Dataset extract:
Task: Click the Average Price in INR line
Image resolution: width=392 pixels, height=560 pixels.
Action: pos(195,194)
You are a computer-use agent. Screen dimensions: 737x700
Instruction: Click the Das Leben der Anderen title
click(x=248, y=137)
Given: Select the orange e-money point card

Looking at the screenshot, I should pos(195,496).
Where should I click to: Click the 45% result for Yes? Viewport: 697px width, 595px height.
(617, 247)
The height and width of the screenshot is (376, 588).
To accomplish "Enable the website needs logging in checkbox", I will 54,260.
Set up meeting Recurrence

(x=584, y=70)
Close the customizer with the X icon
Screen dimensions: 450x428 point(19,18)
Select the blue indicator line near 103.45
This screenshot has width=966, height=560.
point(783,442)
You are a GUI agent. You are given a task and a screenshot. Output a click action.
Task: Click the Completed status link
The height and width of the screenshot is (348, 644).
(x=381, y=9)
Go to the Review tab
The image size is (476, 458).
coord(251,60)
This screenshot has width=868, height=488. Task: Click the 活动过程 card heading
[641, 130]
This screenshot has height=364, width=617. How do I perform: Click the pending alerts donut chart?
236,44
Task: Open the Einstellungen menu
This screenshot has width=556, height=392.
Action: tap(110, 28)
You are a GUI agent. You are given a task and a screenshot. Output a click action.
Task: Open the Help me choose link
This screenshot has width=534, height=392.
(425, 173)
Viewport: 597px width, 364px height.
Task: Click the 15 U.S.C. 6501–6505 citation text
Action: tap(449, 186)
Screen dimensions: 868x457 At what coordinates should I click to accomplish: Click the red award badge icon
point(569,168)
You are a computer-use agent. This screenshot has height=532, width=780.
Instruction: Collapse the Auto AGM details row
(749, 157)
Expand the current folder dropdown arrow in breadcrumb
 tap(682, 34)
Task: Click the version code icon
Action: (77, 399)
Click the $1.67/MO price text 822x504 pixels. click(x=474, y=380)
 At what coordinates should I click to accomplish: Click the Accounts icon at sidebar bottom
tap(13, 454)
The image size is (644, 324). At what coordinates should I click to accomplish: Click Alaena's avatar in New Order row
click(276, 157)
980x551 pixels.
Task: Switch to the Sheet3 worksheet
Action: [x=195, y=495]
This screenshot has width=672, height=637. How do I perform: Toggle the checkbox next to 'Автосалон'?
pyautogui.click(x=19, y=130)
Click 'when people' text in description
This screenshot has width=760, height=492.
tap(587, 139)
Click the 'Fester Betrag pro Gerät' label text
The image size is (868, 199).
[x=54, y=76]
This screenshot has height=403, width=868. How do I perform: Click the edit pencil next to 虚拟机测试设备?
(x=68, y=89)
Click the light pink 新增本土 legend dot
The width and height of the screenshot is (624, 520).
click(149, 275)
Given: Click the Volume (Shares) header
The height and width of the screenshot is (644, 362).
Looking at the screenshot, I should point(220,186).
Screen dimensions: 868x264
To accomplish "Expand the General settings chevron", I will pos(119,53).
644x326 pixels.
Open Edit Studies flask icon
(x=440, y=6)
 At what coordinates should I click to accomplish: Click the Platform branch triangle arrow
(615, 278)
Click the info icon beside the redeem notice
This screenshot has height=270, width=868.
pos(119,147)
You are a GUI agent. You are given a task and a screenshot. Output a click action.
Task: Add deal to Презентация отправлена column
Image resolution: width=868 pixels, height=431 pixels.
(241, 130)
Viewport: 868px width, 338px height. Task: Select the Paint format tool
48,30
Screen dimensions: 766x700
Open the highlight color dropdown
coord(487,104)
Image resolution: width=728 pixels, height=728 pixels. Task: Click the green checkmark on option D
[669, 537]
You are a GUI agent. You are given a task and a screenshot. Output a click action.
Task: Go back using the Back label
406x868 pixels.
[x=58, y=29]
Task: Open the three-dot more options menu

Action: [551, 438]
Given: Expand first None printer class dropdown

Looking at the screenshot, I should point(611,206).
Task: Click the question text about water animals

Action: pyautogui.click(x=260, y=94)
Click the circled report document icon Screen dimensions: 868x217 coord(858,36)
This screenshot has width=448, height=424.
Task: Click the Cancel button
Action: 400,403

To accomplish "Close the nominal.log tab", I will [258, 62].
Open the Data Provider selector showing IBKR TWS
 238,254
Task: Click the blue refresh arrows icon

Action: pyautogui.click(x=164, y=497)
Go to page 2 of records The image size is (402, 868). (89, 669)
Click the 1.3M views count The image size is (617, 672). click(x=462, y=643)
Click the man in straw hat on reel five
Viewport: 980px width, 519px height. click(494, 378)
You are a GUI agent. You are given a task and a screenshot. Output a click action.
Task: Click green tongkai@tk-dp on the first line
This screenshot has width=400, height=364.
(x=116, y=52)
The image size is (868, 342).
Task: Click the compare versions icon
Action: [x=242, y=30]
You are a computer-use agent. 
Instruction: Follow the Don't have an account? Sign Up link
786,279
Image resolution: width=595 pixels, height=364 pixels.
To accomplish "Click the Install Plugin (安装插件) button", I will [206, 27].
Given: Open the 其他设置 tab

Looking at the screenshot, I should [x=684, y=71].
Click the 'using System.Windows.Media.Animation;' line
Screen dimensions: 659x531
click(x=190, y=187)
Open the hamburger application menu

Your assignment: When you respond, give the whole listing again exactly as written.

Exercise answer:
Task: Click the Average Price in INR line
Image resolution: width=392 pixels, height=560 pixels.
Action: pos(195,194)
You are a computer-use agent. Screen dimensions: 737x700
Instruction: Click the Das Leben der Anderen title
click(x=248, y=137)
Given: Select the orange e-money point card

Looking at the screenshot, I should pos(195,496).
Where should I click to: Click the 45% result for Yes? Viewport: 697px width, 595px height.
(617, 247)
The height and width of the screenshot is (376, 588).
To accomplish "Enable the website needs logging in checkbox", I will 54,260.
Set up meeting Recurrence

(x=584, y=70)
Close the customizer with the X icon
Screen dimensions: 450x428 point(19,18)
Select the blue indicator line near 103.45
This screenshot has width=966, height=560.
point(783,442)
You are a GUI agent. You are given a task and a screenshot. Output a click action.
Task: Click the Completed status link
The height and width of the screenshot is (348, 644).
(x=381, y=9)
Go to the Review tab
The image size is (476, 458).
coord(251,60)
This screenshot has width=868, height=488. Task: Click the 活动过程 card heading
[641, 130]
This screenshot has height=364, width=617. How do I perform: Click the pending alerts donut chart?
236,44
Task: Open the Einstellungen menu
This screenshot has width=556, height=392.
Action: tap(110, 28)
You are a GUI agent. You are given a task and a screenshot. Output a click action.
Task: Open the Help me choose link
This screenshot has width=534, height=392.
(425, 173)
Viewport: 597px width, 364px height.
Task: Click the 15 U.S.C. 6501–6505 citation text
Action: tap(449, 186)
Screen dimensions: 868x457 At what coordinates should I click to accomplish: Click the red award badge icon
point(569,168)
You are a computer-use agent. This screenshot has height=532, width=780.
Instruction: Collapse the Auto AGM details row
(749, 157)
Expand the current folder dropdown arrow in breadcrumb
 tap(682, 34)
Task: Click the version code icon
Action: (77, 399)
Click the $1.67/MO price text 822x504 pixels. click(x=474, y=380)
 At what coordinates should I click to accomplish: Click the Accounts icon at sidebar bottom
tap(13, 454)
The image size is (644, 324). At what coordinates should I click to accomplish: Click Alaena's avatar in New Order row
click(276, 157)
980x551 pixels.
Task: Switch to the Sheet3 worksheet
Action: [x=195, y=495]
This screenshot has width=672, height=637. How do I perform: Toggle the checkbox next to 'Автосалон'?
pyautogui.click(x=19, y=130)
Click 'when people' text in description
This screenshot has width=760, height=492.
tap(587, 139)
Click the 'Fester Betrag pro Gerät' label text
The image size is (868, 199).
[x=54, y=76]
This screenshot has height=403, width=868. How do I perform: Click the edit pencil next to 虚拟机测试设备?
(x=68, y=89)
Click the light pink 新增本土 legend dot
The width and height of the screenshot is (624, 520).
click(149, 275)
Given: Click the Volume (Shares) header
The height and width of the screenshot is (644, 362).
Looking at the screenshot, I should point(220,186).
Screen dimensions: 868x264
To accomplish "Expand the General settings chevron", I will pos(119,53).
644x326 pixels.
Open Edit Studies flask icon
(x=440, y=6)
 At what coordinates should I click to accomplish: Click the Platform branch triangle arrow
(615, 278)
Click the info icon beside the redeem notice
This screenshot has height=270, width=868.
pos(119,147)
You are a GUI agent. You are given a task and a screenshot. Output a click action.
Task: Add deal to Презентация отправлена column
Image resolution: width=868 pixels, height=431 pixels.
(241, 130)
Viewport: 868px width, 338px height. Task: Select the Paint format tool
48,30
Screen dimensions: 766x700
Open the highlight color dropdown
coord(487,104)
Image resolution: width=728 pixels, height=728 pixels. Task: Click the green checkmark on option D
[669, 537]
You are a GUI agent. You are given a task and a screenshot. Output a click action.
Task: Go back using the Back label
406x868 pixels.
[x=58, y=29]
Task: Open the three-dot more options menu

Action: [551, 438]
Given: Expand first None printer class dropdown

Looking at the screenshot, I should point(611,206).
Task: Click the question text about water animals

Action: pyautogui.click(x=260, y=94)
Click the circled report document icon Screen dimensions: 868x217 coord(858,36)
This screenshot has width=448, height=424.
Task: Click the Cancel button
Action: 400,403

To accomplish "Close the nominal.log tab", I will [258, 62].
Open the Data Provider selector showing IBKR TWS
 238,254
Task: Click the blue refresh arrows icon

Action: pyautogui.click(x=164, y=497)
Go to page 2 of records The image size is (402, 868). (89, 669)
Click the 1.3M views count The image size is (617, 672). click(x=462, y=643)
Click the man in straw hat on reel five
Viewport: 980px width, 519px height. click(494, 378)
You are a GUI agent. You are given a task and a screenshot. Output a click action.
Task: Click green tongkai@tk-dp on the first line
This screenshot has width=400, height=364.
(x=116, y=52)
The image size is (868, 342).
Task: Click the compare versions icon
Action: [x=242, y=30]
You are a computer-use agent. 
Instruction: Follow the Don't have an account? Sign Up link
786,279
Image resolution: width=595 pixels, height=364 pixels.
To accomplish "Click the Install Plugin (安装插件) button", I will [206, 27].
Given: Open the 其他设置 tab

Looking at the screenshot, I should [x=684, y=71].
Click the 'using System.Windows.Media.Animation;' line
Screen dimensions: 659x531
click(x=190, y=187)
Open the hamburger application menu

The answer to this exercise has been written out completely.